** PROVIDED ENTRIES follows **
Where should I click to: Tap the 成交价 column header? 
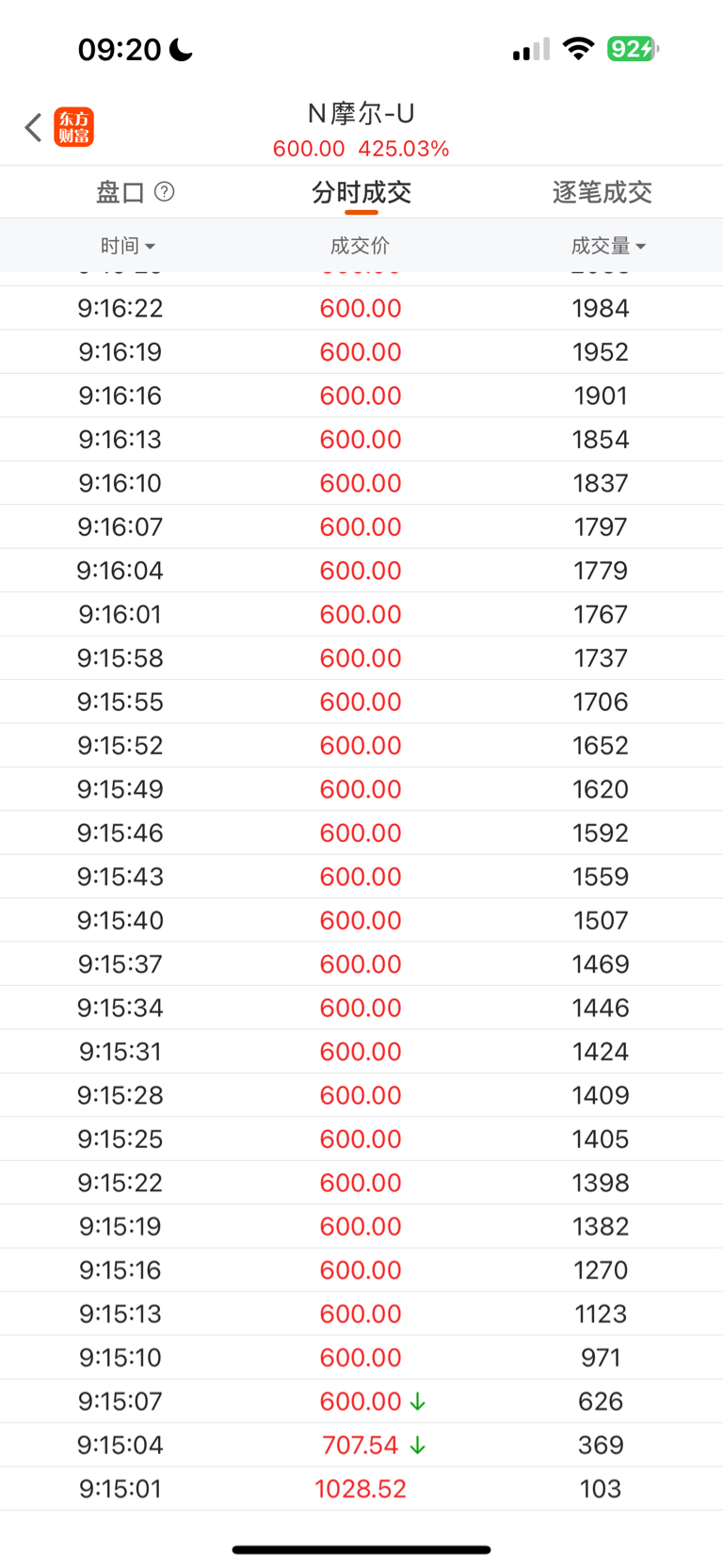pyautogui.click(x=360, y=246)
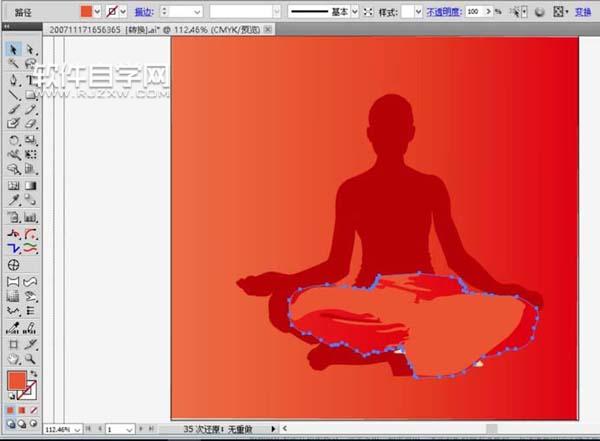This screenshot has height=441, width=600.
Task: Select the Zoom magnifier tool
Action: pyautogui.click(x=30, y=358)
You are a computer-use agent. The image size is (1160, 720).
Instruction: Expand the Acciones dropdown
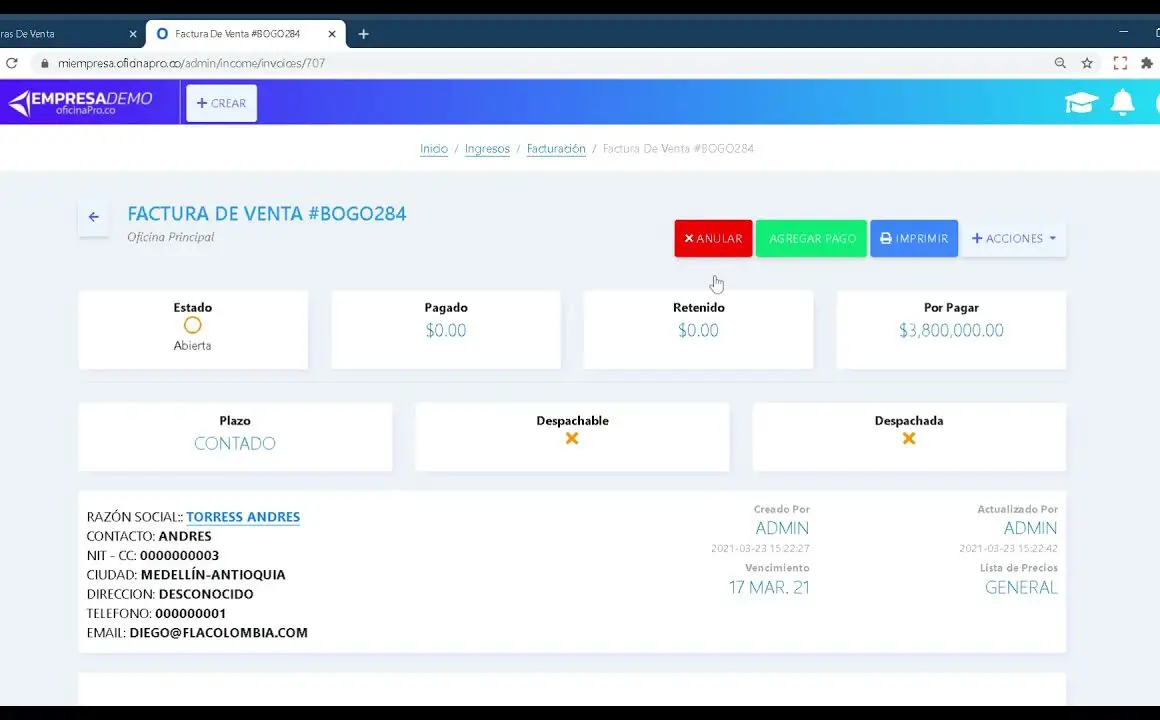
** End of PROVIDED ENTRIES **
## WORK TO BE COMPLETED
Find the line that contains "You are a computer-use", then write out that line and each one after it, exactly and with nothing else, through the end of the entries above, without the pictures.

## EXPECTED ANSWER
You are a computer-use agent. The image size is (1160, 720).
Instruction: Expand the Acciones dropdown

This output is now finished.